Mon cher Ait Ameur si nous avons essayer de nous développer avec l 'arabe vous savez mieux que moi et quiconque que nous sommes revenu au dernier plan des peuples de la planète alors sachez que si nous revenions à une langue qui n'est pas sortie des gourbis alors surement nous devrions plutot aller nous enterrer vivant que de rester dans ce monde surtout en parlons cet argo du "Di el babor et Di l'avione" en sorte pas plus qu'un charabia sans forme ni fond.

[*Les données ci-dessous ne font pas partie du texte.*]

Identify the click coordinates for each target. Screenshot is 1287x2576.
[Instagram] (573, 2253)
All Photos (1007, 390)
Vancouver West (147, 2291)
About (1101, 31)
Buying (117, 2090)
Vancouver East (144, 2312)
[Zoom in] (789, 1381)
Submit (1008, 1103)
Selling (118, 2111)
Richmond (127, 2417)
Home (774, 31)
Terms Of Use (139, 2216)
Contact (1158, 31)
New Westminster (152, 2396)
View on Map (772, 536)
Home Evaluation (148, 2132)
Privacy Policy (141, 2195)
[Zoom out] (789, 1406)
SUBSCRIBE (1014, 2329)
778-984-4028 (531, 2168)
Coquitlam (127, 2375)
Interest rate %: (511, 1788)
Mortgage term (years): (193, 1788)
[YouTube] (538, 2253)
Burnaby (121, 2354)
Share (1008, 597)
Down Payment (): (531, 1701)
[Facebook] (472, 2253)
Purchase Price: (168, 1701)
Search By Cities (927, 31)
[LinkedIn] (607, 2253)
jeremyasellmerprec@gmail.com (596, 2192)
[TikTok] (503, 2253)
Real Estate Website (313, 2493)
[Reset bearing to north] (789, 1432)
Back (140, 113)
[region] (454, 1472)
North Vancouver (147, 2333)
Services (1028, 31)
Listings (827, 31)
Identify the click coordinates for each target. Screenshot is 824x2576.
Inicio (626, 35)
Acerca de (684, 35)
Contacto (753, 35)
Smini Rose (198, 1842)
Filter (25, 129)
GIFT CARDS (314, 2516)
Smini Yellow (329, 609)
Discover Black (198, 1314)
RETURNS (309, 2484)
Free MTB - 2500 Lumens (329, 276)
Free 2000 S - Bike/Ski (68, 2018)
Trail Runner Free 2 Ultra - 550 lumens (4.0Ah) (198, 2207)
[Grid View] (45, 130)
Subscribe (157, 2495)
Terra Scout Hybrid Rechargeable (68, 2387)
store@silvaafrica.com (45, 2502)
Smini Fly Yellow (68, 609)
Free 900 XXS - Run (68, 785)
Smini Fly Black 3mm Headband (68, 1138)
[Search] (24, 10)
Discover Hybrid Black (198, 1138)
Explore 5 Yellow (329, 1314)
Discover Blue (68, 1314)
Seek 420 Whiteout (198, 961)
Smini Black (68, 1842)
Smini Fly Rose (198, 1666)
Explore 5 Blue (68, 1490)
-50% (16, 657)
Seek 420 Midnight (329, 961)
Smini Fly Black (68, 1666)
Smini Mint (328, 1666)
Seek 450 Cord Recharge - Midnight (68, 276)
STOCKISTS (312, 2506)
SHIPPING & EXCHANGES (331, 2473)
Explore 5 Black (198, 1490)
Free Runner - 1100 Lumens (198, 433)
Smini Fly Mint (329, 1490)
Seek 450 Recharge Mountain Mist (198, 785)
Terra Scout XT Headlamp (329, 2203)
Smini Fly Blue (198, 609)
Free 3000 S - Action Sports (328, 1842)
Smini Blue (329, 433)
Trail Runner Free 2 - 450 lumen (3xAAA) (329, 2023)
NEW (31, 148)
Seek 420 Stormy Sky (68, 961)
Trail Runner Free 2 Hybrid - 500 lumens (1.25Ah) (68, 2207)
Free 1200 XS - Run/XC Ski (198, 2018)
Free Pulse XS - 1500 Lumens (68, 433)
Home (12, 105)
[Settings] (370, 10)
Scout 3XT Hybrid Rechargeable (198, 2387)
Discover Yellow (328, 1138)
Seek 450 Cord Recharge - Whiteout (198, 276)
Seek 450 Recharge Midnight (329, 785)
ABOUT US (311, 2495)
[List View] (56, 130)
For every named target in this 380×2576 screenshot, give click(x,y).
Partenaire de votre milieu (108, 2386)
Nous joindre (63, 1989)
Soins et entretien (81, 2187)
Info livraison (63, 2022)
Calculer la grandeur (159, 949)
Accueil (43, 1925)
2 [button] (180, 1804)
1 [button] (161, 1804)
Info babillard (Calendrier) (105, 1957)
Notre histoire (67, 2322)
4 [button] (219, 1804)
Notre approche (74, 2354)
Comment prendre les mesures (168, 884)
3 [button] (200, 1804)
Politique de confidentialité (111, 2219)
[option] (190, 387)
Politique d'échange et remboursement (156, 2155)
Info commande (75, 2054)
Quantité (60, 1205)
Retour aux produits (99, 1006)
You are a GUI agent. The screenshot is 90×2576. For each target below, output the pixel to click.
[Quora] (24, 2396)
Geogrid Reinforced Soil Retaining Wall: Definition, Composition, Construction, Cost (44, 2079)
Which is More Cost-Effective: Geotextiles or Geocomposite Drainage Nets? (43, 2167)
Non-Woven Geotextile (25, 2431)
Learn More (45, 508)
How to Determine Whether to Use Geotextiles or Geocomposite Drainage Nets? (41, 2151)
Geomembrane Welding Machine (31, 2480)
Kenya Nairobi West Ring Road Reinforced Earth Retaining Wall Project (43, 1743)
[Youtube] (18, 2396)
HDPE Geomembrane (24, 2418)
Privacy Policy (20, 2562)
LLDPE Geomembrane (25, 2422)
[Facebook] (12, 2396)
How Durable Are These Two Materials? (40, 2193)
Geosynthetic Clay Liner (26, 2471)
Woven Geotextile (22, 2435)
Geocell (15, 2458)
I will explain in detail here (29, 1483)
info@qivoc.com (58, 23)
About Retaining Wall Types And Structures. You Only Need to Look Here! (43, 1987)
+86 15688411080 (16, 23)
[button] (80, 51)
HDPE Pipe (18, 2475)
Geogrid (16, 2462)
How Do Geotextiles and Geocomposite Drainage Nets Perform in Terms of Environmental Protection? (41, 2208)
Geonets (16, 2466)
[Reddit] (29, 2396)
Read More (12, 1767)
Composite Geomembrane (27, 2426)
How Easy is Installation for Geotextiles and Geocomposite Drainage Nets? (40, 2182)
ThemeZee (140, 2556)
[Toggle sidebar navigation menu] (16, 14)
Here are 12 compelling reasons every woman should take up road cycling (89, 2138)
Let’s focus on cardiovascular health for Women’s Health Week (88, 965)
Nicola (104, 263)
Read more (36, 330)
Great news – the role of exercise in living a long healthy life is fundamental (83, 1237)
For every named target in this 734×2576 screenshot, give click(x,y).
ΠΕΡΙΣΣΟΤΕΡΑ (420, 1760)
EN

Quelques évidences s'imposent : tout comme le Français, l'arabe est une langue d'importation, pire, de colonisation alors la langue des gourbis comme vous l'affirmez (les siens apprécieront ce mépris doublé d'ignorance) est chez elle. Le développement de l'arabe me rappelle la stratégie du coucou qui dépose sa progéniture chez les autres (faites donc le parallèle avec les arabes en Perse, Afrique du nord, Andalousie, Turquie pendant que eux-mêmes s’e remettent résolument à Shakespeare. C’est édifiant). Enfin, ne pas mettre la charrue avant les bœufs (une caractéristique propre à vos semblables). Ce sont les humains qui développent les littératures, les sciences, l’esprit et pas l’inverse. Une dernière chose, l’arabe est une langue tout autant riche et respectable que l’amazigh, chinois ou finnois, mais malheureusement pour les arabes, elle traine un boulet qui empêche fatalement son épanouissement : le dogme islamique.
Que vous reconnaissiez que la langue arabe comme le français sont des langues étrangères en Afrique du nord.
Les derniers des imbéciles de l'Afrique du nord le savent maintenant, il nous passer à autre chose et agirent pour que nos pays, se construisent sur leur vraies racines.
Or, vous serez également d'accord avec moi, ont ne fait pas une omelette sans casser les oeufs.
On construit un pays sans agir pour le bâtir, on le laissons entre les mains des mafieux et corrupteurs et voyous en tous genres.
À un moment, il faut prendre son courage entre ses deux mains et agir pour le bâtir et laisser un pays à nous enfants.
Nuance l'arabe est la langue du Coran donc donc celle des musulmans, donc celle de l'Islam donc celle de celui que vous nommé le Dogme islamique. Alors parlez nous donc de votre charabia d'où il vient et essayez surtout de nous convaincre.